At a brief hearing in Brooklyn federal court, RTX’s lawyers waived their right to an indictment and pleaded not guilty to charges that the company violated the anti-corruption provisions of the Trade Practices Act. foreign corruption and the arms export control law. They did not object to any of the allegations contained in court documents filed in conjunction with the agreement.

RTX said in a statement that it “takes responsibility for the misconduct that occurred” and that it is “committed to maintaining a world-class compliance program, following global laws, regulations and internal policies, while respecting integrity and serving our customers ethically.”

A message seeking comment was left at the Qatari embassy in Washington.

RTX said in a July regulatory filing that it had set aside $1.24 billion to resolve outstanding legal and regulatory matters. The company’s president and CEO, Christopher Calio, told investors that the investigations largely concern issues that predate the Raytheon-United Technologies merger that formed the current company in 2020.

“These questions arise primarily from the legacy of Raytheon Co. and Rockwell Collins prior to the merger and acquisition of those companies,” Calio said. “We have already taken robust corrective actions to address the existing deficiencies that led to these issues. »

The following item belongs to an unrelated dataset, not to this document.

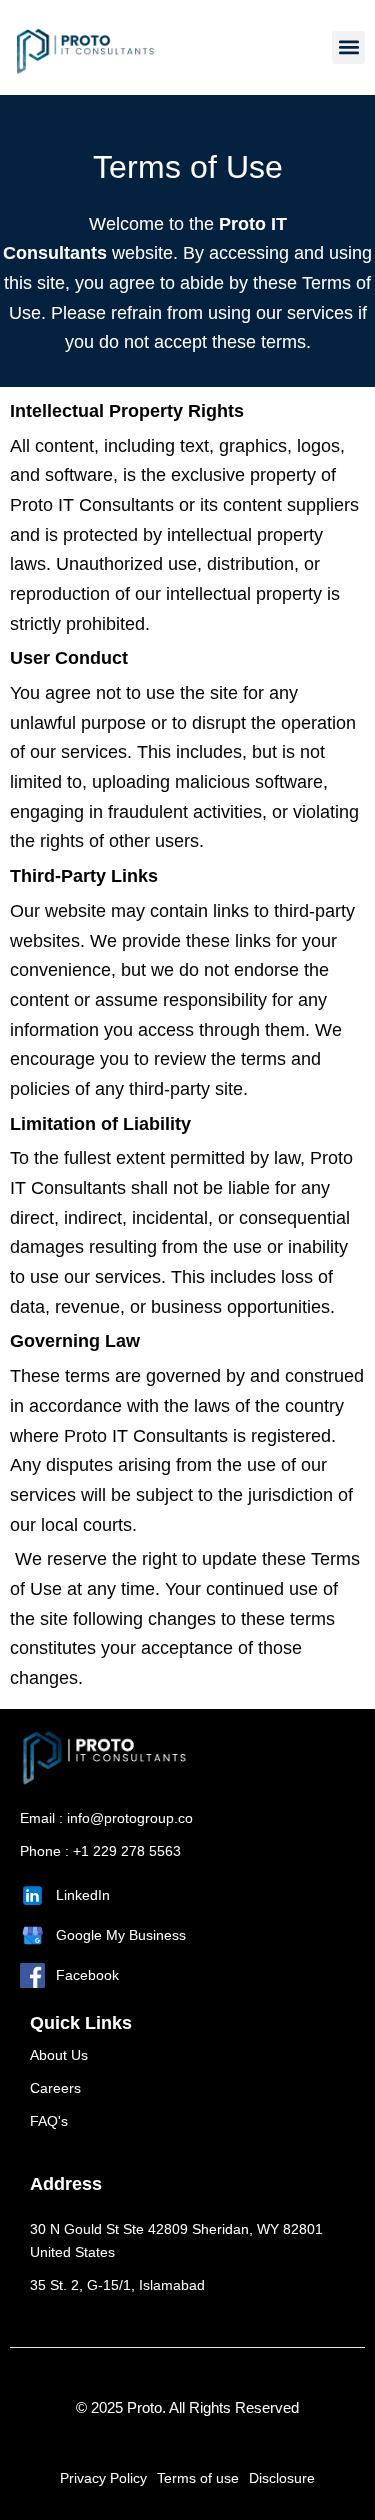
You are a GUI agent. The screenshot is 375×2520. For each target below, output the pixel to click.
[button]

According to court documents, Raytheon employees and agents offered and paid bribes to a senior Qatari military official to gain an advantage in securing lucrative business deals with the Qatari military. Qatar UAE Air Force and Qatar Armed Forces.

The company then managed to secure four additions to an existing contract with the Gulf Cooperation Council – a regional union comprising Bahrain, Kuwait, Oman, Qatar, Saudi Arabia and the United Arab Emirates – and a contract to sole source of $510 million to build a joint complex. – an operations center for the Qatari army, according to court documents.

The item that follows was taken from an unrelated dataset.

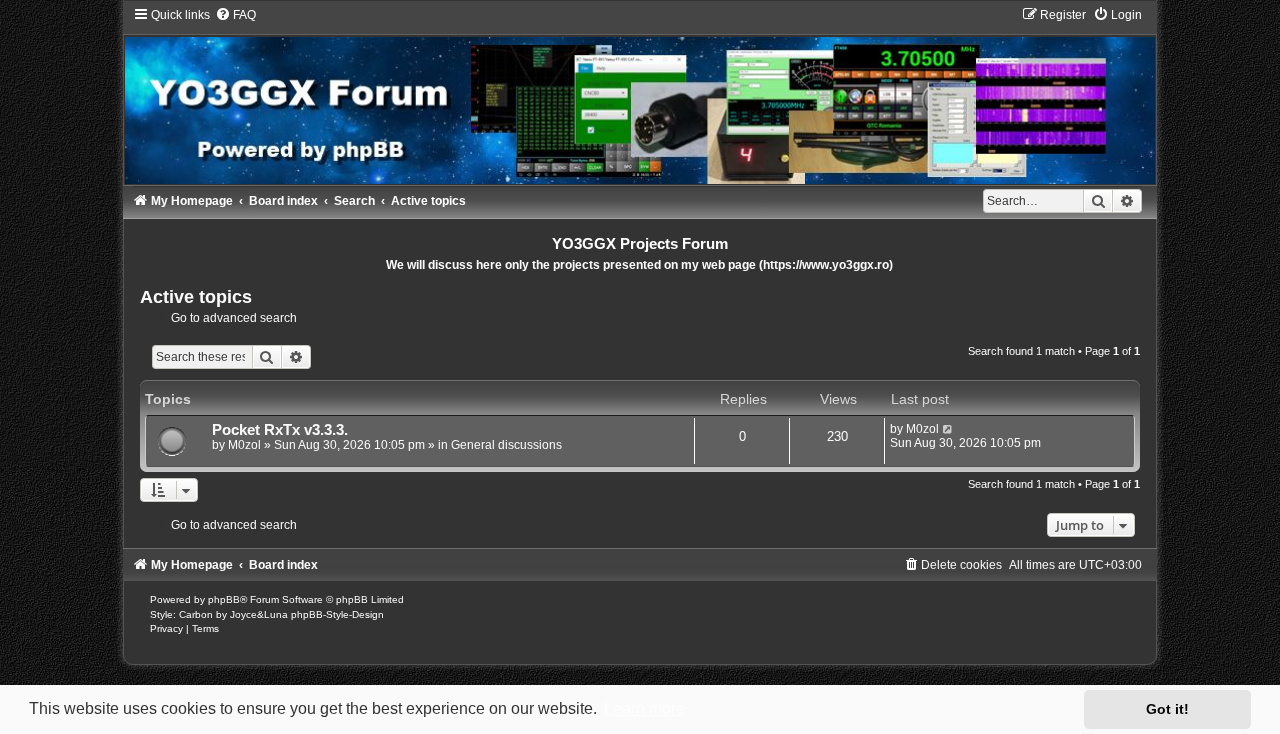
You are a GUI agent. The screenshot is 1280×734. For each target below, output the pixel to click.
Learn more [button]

Raytheon made about $36.7 million in profit from additions to the Gulf Cooperation Council contract and expected to earn more than $72 million on the joint operations center, but the Qatari government ultimately did not followed through on the deal, prosecutors said.

In the price inflation case, Raytheon allegedly lied to the government about the costs it would incur for building three Patriot missile firing units – also known as missile batteries – leading to the US Army to accept a $619 million contract.

In a 2013 email cited in court documents, a Raytheon employee told a Pentagon official that the company’s expected costs had increased when, prosecutors said, they had actually decreased. Prosecutors said the government overpaid about $100 million for the weapons.

Raytheon was also accused of misleading the US Air Force in 2017 about the costs associated with operating and maintaining a radar surveillance system, including by arguing that it had to offer employees compensation lucrative to maintain an adequate workforce.

In reality, prosecutors wrote in court documents, the company was “secretly preparing to reduce salaries” of employees at the site “in order to improve the company’s profitability.”

The contract was fraudulently inflated by $11 million, prosecutors said.

The sanctions imposed on Wednesday are just the latest legal consequences of RTX’s business dealings.

In August, the company agreed to pay $200 million to the State Department after voluntarily disclosing more than two dozen alleged violations of the Arms Export Control Act and International Arms Trafficking Regulations .

Among the allegations were that the company provided classified data on military aircraft to China and that employees took company-issued laptops containing information on missiles and aircraft to Iran, Lebanon and Russia.